▸ Page text

Start of Block

Figure 3: FASS interacts with both TON1 and TRMs.

(a,b) Interaction between TON1 and FASS. FASS interacts with TON1 in yeast two-hybrid experiments (a) and BiFC experiments in Nicotiana benthamiana abaxial epidermal leaf cells (b). (a) Full-length, N- or C-terminal fragments of FASS and TON1 were tested for interaction in yeast two-hybrid. (+) and (−) indicates positive and negative results. Absence of interaction between TON1 full-length protein and FASS might result from improper folding in yeast or from the full-length protein being locked into a ‘closed’ conformation, masking potential interaction domains. Interactions with FASS^186–480 were meaningless due to strong self-activation of this construct. The position of the two A subunit-binding domains of FASS (ASBD1 and ASBD2) and the TOF, LisH-PLL, and the serine-rich (S) domains of TON1 are indicated. TON1 fragments were fused to the GAL4 activation domain and FASS to the LEX-binding domain. (b) Transient expression assays in Nicotiana benthamiana leaf epidermal cells. When overexpressed in this system, GFP-TON1 and GFP-FASS accumulate in the cytoplasm, which is restricted to the cell’s periphery in these epidermal jigsaw puzzle cells. Co-expression of BiFC constructs YFP^N-FASS and YFP^C-TON1 gave a clear cytoplasmic YFP fluorescence signal, revealing interaction between FASS and TON1. Negative controls correspond to co-expression of YFP^C-TON1 with the unrelated YFP^N-GLOBOSA protein¹¹ (YFP^N-GLO). Scale bars, 20μm. (c) The M3 motif of TRMs is involved in direct interaction between TRMs and FASS. A schematic representation of TRMs fragments tested for interaction with FASS in yeast two-hybrid is shown. Coloured boxes correspond to the position of the motifs present in the TRM proteins. (+) and (−) indicates positive and negative results. (d) Schematic view of the interactions between TON1, FASS and TRM proteins. The M2 and M3 motifs of TRMs are involved in interaction with TON1 and FASS, respectively.

End of Block

▸ Task statement
According to the figure legend, why were interactions tested with FASS^186–480 in the yeast two-hybrid experiments considered meaningless? Answer in one to three sentences.

▸ Dataset records
Start of Block

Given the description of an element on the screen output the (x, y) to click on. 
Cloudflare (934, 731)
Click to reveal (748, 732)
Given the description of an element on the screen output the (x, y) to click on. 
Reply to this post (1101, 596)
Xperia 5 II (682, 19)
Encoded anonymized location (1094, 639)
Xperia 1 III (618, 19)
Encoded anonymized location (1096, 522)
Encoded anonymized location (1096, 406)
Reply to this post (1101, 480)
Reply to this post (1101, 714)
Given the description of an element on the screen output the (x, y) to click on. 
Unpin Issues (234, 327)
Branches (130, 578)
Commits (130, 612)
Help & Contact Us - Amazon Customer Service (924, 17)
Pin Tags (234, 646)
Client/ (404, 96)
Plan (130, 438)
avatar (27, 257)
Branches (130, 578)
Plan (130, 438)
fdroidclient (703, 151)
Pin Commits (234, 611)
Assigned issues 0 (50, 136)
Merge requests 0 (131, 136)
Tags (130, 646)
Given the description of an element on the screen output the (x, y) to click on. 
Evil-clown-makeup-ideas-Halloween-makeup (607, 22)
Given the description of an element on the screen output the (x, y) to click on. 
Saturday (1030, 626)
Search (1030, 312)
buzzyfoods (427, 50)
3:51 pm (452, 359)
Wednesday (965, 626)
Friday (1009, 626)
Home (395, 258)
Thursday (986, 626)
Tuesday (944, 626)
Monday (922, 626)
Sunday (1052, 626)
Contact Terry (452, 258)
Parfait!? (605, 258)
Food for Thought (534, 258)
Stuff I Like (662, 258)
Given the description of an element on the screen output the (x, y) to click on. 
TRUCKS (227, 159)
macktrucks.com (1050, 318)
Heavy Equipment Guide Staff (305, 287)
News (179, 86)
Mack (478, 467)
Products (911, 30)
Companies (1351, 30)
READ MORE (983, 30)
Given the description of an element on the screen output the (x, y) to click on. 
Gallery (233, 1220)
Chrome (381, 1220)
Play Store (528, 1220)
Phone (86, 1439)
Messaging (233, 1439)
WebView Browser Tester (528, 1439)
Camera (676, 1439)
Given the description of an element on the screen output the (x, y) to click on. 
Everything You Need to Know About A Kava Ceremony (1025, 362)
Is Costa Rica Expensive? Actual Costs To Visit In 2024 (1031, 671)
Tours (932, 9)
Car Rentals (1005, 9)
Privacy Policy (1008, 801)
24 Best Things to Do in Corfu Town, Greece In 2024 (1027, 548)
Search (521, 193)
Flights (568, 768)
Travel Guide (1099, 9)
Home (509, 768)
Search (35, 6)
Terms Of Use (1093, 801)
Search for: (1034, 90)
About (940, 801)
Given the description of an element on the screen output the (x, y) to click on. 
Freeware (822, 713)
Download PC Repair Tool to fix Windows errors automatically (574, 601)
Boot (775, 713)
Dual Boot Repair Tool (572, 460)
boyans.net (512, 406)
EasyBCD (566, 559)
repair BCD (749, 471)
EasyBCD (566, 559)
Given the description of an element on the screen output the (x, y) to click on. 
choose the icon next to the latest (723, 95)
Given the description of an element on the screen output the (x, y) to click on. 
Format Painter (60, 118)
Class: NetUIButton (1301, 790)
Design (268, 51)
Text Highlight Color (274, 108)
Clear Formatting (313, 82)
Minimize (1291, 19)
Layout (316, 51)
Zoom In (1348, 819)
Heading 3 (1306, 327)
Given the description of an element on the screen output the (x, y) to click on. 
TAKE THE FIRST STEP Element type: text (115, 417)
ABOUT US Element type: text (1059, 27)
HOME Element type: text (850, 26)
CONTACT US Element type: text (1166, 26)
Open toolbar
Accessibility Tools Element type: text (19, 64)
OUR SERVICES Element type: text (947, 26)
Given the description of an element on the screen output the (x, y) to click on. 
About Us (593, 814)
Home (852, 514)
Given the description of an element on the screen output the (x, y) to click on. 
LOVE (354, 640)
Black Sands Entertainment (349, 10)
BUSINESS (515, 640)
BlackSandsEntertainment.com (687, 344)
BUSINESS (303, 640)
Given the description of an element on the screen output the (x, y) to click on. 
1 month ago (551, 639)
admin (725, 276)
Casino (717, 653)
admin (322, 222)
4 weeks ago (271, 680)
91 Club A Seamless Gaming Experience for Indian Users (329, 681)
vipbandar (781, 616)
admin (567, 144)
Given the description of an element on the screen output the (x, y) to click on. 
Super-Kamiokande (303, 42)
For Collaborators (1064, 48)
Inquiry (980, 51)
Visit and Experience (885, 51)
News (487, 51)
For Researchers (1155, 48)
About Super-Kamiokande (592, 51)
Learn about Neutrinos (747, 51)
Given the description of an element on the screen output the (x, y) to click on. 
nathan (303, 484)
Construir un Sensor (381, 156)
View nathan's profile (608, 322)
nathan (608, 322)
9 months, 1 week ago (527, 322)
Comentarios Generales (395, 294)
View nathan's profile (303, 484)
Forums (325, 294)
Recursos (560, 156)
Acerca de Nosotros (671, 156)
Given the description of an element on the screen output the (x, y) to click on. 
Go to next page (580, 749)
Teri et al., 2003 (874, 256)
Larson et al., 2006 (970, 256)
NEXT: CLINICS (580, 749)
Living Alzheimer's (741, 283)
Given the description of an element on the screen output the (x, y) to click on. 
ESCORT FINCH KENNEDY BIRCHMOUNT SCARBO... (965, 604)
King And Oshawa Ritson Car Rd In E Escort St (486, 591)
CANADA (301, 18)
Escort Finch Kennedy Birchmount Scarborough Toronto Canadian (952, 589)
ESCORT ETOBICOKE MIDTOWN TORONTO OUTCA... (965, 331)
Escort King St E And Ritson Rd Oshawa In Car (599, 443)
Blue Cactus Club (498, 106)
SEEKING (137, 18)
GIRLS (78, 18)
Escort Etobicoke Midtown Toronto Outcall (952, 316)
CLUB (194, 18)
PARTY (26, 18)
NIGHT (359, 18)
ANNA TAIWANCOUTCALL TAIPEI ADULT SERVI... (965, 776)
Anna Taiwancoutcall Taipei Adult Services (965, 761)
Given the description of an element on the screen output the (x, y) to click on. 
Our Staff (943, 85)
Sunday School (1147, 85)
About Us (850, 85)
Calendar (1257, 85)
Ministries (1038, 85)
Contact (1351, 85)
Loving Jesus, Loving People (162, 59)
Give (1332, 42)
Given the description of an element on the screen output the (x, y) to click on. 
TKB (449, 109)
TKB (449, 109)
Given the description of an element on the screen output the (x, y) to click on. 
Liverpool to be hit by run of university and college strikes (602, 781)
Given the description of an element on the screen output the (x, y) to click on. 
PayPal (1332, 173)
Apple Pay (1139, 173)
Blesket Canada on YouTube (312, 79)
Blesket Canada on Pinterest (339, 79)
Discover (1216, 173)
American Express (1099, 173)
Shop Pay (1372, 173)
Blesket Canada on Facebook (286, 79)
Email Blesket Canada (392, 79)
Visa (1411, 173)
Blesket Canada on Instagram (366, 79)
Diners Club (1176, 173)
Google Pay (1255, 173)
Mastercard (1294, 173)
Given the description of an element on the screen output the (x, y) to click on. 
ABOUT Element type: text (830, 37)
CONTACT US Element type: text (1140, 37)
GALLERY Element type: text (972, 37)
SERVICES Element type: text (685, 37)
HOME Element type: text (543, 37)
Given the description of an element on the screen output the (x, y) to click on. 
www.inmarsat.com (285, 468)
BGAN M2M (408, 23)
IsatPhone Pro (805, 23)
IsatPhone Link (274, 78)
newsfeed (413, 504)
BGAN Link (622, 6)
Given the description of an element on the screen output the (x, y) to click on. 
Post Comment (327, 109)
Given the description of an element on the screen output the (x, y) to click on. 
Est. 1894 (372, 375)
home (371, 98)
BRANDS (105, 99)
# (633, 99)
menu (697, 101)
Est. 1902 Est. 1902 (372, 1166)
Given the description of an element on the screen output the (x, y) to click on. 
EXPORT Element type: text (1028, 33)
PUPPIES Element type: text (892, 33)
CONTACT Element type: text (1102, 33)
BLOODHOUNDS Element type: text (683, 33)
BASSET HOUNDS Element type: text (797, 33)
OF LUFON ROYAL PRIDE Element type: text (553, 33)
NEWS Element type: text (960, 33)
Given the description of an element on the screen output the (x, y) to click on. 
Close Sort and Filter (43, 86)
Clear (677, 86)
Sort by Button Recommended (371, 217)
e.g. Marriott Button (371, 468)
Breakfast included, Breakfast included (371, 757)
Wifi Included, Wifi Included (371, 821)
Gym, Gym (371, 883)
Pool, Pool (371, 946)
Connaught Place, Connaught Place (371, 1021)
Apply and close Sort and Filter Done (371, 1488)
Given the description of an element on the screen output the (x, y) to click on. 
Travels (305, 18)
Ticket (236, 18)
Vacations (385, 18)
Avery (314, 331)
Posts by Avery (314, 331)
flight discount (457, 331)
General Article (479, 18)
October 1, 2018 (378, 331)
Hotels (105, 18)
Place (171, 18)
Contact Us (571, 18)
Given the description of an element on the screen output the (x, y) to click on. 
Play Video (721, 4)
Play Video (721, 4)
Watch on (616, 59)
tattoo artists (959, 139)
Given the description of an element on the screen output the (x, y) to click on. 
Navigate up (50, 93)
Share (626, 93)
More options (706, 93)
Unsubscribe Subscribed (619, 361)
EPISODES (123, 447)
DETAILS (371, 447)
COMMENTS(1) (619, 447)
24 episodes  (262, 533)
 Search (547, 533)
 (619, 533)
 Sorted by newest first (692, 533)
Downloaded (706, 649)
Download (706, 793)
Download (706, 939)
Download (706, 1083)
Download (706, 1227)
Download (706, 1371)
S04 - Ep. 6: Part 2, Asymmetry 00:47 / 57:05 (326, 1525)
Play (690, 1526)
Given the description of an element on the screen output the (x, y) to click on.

End of Block

▸ Solution to this problem
They were considered meaningless because the FASS^186–480 construct showed strong self-activation.